Some of the small- to medium-sized companies, such as KLG Systel, Silverline Technologies, Four Soft and Tele Data Informatics, more than doubled earnings during the quarter. IOL Broadband and Ramco Systems, bucking the trend, registered losses during the period.

Telecom buzzes with action: Continuous growth in the subscriber base provided the necessary impetus for telecom service providers, which turned in a solid performance during the third quarter.

Bharti Airtel reported an increase of 61 per cent in net revenues YoY on the back of a 41 per cent operating profit margin (a 550 percentage point increase). VSNL recorded a 5 per cent decrease in net profit for the quarter on a YoY basis because of lacklustre sales and operating margins. Tata Tele-Services (Maharashtra) reported losses for the quarter.

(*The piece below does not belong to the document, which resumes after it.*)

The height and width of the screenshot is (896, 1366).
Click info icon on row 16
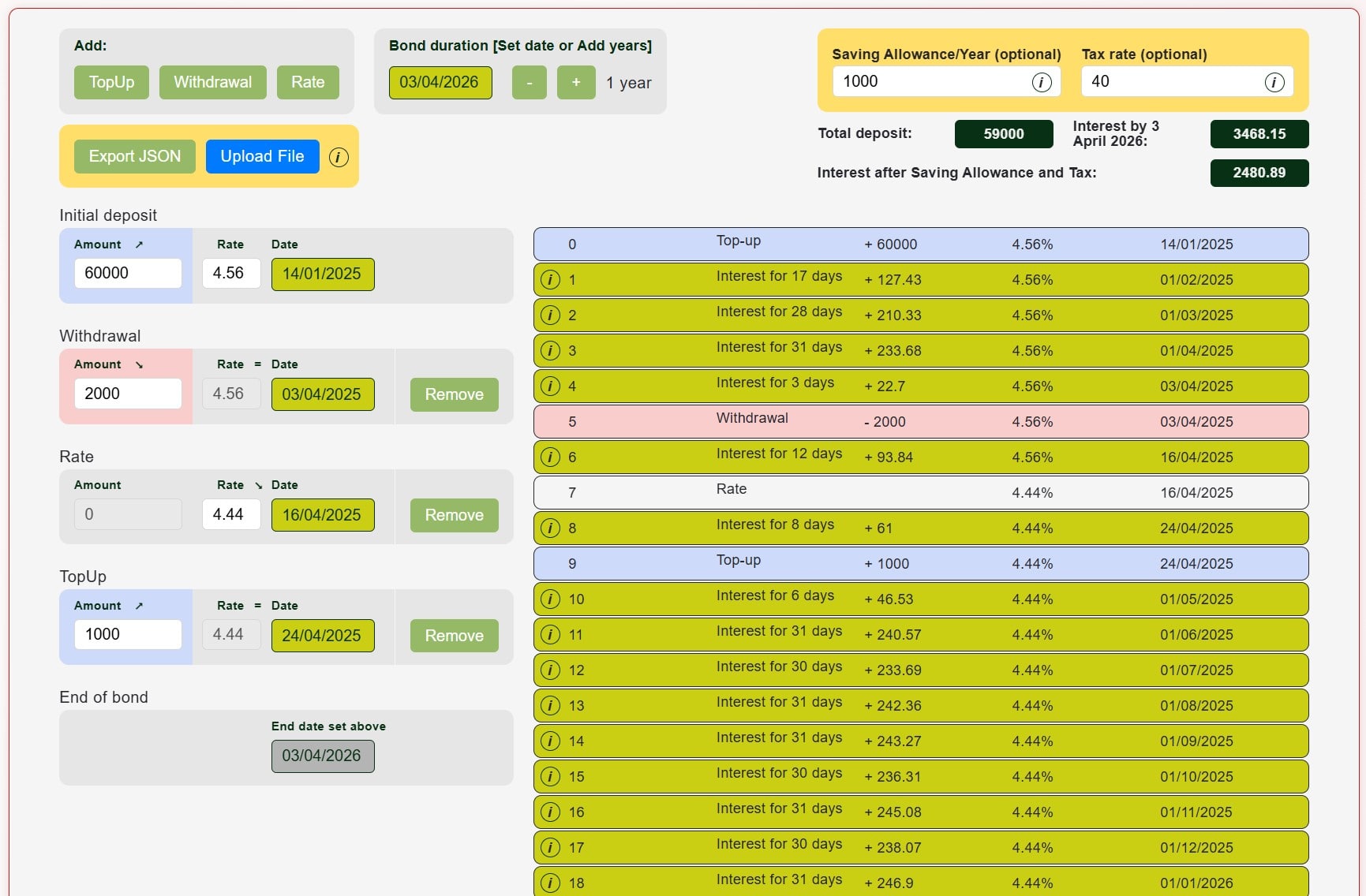550,812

Autos in neutral gear: Despite strong growth in the top-line, the third-quarter results of auto companies are a mixed bag, as players became vulnerable to margin pressures from rising input costs. Two-wheeler companies Hero Honda and TVS Motors reported a decline in profits on the back of a rise in raw material costs. Ashok Leyland, thanks to a significant growth in volumes, reported a 93 per cent increase in earnings. Tata Motors and Maruti Udyog registered a near 11 per cent increase in net profit during the quarter.

However, Maruti's operating margins dipped by 119 percentage points during the period.

Sugar turns bitter: The December quarter usually captures the start of the crushing season for sugar companies. However, lower sugar prices, on expectations of a bumper output this year, resulted in sharp profit declines for most companies, marking a reversal of the past two years' trend.

While the revenues of Thiru Arooran Sugars, Dwarikesh Sugar and Rajshree Sugar rose more than 50 per cent, the earnings were lacklustre. Though volume growth for sugar companies remained healthy given higher cane availability, lower realisations weighed heavily on the profitability.

Divergence in numbers

Though the big picture showing the earnings performance of India Inc in the third quarter is impressive, a sectoral breakdown of the numbers reveals a significant divergence.

Better-than-expected earnings growth in sectors such as infrastructure/realty, telecom and cement made up for the lacklustre performance in the auto, sugar and certain other heavyweight sectors.

Strong topline growth across sectors suggests that demand and consumption drivers are still in place, amid margin pressures in select businesses.

The stock market rally of the past six months has been quite narrow, focussing on a few sectors and stocks seen to have impressive growth prospects; if the earnings scorecard is anything to go by, these trends will only continue.